Before filing an H-1B petition, the employer first must obtain certification from the Department of Labor that it has filed a labor condition application (LCA) in the occupational specialty in which the alien will be employed.

With this, the employer attests that it will pay the foreign worker the greater of the prevailing wage for the occupation in the area of employment, or the actual wage level paid to other employees of the employer with similar experience and qualifications for the same job at the place of employment.

The employer must also attest that it will provide working conditions for the H-1B employee that will not adversely affect other workers similarly employed, including such matters as hours, shifts, vacation periods and fringe benefits.

The employer must attest that there is no strike or lockout in the occupational classification at the place of employment, and provide notice to any bargaining representative, or post notice that a labor condition application has been filed.

Contrary to popular legend, there is no requirement that employers must prove they could not find U.S. workers before hiring H-1B workers.


The H-1B visa may be approved for up to three years, and it can be extended for a total of six years.

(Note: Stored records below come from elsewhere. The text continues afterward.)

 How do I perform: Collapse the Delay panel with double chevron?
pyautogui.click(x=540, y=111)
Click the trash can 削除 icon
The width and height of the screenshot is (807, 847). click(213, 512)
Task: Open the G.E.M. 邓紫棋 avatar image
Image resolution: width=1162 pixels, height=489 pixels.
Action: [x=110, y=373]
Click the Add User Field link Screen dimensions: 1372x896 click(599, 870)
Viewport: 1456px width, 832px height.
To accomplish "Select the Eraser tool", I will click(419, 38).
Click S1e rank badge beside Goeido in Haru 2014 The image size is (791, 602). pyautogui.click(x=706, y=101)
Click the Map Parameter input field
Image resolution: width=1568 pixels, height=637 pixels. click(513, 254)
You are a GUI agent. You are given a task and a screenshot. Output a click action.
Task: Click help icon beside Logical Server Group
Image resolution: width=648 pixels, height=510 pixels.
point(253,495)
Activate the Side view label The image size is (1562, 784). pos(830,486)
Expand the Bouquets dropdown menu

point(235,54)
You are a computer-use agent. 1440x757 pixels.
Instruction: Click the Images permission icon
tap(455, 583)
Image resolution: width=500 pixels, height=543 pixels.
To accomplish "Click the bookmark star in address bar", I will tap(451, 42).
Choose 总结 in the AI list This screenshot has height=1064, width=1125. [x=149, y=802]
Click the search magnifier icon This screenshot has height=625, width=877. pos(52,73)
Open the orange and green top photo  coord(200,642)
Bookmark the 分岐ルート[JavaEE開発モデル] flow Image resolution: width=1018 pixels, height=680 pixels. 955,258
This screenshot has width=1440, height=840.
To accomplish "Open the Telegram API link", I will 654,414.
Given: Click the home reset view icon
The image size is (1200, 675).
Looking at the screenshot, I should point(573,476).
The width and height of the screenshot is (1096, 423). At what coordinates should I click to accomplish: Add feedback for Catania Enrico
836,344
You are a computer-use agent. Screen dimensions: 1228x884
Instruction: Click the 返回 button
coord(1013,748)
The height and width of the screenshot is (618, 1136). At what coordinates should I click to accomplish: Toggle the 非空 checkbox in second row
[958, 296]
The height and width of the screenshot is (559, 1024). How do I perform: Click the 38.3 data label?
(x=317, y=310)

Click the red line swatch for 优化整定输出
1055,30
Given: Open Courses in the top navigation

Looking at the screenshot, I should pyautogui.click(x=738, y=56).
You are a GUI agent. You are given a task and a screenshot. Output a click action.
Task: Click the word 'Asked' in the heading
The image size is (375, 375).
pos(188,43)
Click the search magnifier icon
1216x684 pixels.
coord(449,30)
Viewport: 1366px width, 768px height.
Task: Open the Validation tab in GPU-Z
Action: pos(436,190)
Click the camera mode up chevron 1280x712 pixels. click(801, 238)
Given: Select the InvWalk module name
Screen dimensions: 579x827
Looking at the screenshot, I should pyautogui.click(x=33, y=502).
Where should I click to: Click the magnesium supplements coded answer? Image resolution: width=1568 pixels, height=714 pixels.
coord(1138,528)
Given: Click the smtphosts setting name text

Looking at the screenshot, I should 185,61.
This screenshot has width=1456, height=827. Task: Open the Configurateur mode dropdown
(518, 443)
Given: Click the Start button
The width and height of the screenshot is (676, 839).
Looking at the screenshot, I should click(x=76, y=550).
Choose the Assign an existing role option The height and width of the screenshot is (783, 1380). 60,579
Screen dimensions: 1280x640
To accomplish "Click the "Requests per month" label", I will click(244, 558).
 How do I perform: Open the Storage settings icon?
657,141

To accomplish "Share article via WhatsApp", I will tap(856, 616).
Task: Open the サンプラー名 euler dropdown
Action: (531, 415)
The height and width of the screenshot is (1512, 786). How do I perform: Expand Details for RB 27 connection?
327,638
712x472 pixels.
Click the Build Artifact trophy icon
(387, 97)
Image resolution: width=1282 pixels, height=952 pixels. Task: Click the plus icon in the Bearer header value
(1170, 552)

If an application for permanent residency is submitted at least one year prior to the end of the sixth year, additional yearly extensions may be granted.

If the foreign national is subject to the six year limitation, he or she may begin a new six year period of H-1B status after leaving the United States for one year.


Spouses and unmarried children under 21 years of age are entitled to H-4 classification with the same period of admission as the H-1B holder. Holders of H-4 status are not entitled to work in the United States unless granted employment authorization through alternate means or once there is an application for permanent residency filed for the H-1B worker. If your spouse or child needs work authorization, please contact our office so we can assess if he/she qualifies on their own merits.

Numerical Limit

The total number of H-1B visas that may be granted each year is 65,000, and there is an additional 20,000 set-aside for individuals with a Master’s or higher degree from a United States institution. In addition, some employers, such as academic institutions or their  affiliated or related nonprofit entities or nonprofit research organizations, or government research organizations are exempt from this cap and may sponsor H-1B workers even when the cap is reached.

Employer Specific Visa and Change of Employers

The visa petition is filed by the U.S. employer and the work authorization is specific to the employer.

The H-1B is an “employer-specific” visa, which allows the beneficiary to work only for the sponsoring employer. The beneficiary may change employers by having a new employer file an H-1B transfer petition. If the beneficiary is currently employed in H-1B status by another employer,  the employee may commence employment immediately with a new employer once a new H-1B petition is filed with USCIS, without waiting for the new H-1B petition to be approved.

Additionally, any changes to the beneficiary’s original employment due to a corporate reorganization, merger, promotion or assignment to a new company location may require an amended petition. If any of the above changes occur, please call our office.


If the employer terminates the foreign worker before the end of the period of authorized stay, the employer will be liable for the reasonable costs of the foreign worker’s return transportation. If the foreign worker voluntarily resigns the position the employer is not responsible for the costs of the return transportation.

Processing Times

Regular processing usually takes three to seven months depending where the petition is filed. However, USCIS offers a Premium Processing service (for an additional $1,225 fee) which ensures processing within 15 days. If the H-1B beneficiary is residing abroad he or she will have to apply for the actual H-1B visa at a U.S. Consulate before being granted entry into the U.S. and wait times for interviews at Consulates vary greatly. Thus, processing times may vary depending on the individual petition.

Free-Trade Agreement H-1B1 Visas

The Free-Trade Agreement H-1B1 visa is available to professionals from Chile and Singapore in “specialty occupations.”

In order to qualify for H-1B1 classification, the applicant must have theoretical and practical application of specialized knowledge and must have at least a U.S. bachelor’s degree or its equivalent and the job sought must require at least a bachelor’s degree or its equivalent. Unlike the H-1B visa, there is no need for the employer to file an I-129 Petition with the USCIS in the U.S. However, like the H-1B, a Labor Condition Attestation (LCA) needs to be filed.

H-1B1 visas are issued for 18 months and are renewable.

The spouse and unmarried children below the age of 21 of an H-1B1 worker are allowed to accompany this individual as H-4 dependents. However, they cannot work unless they qualify for a work visa. H-4 dependents, however, can enroll and attend schools in the U.S. without obtaining a student visa.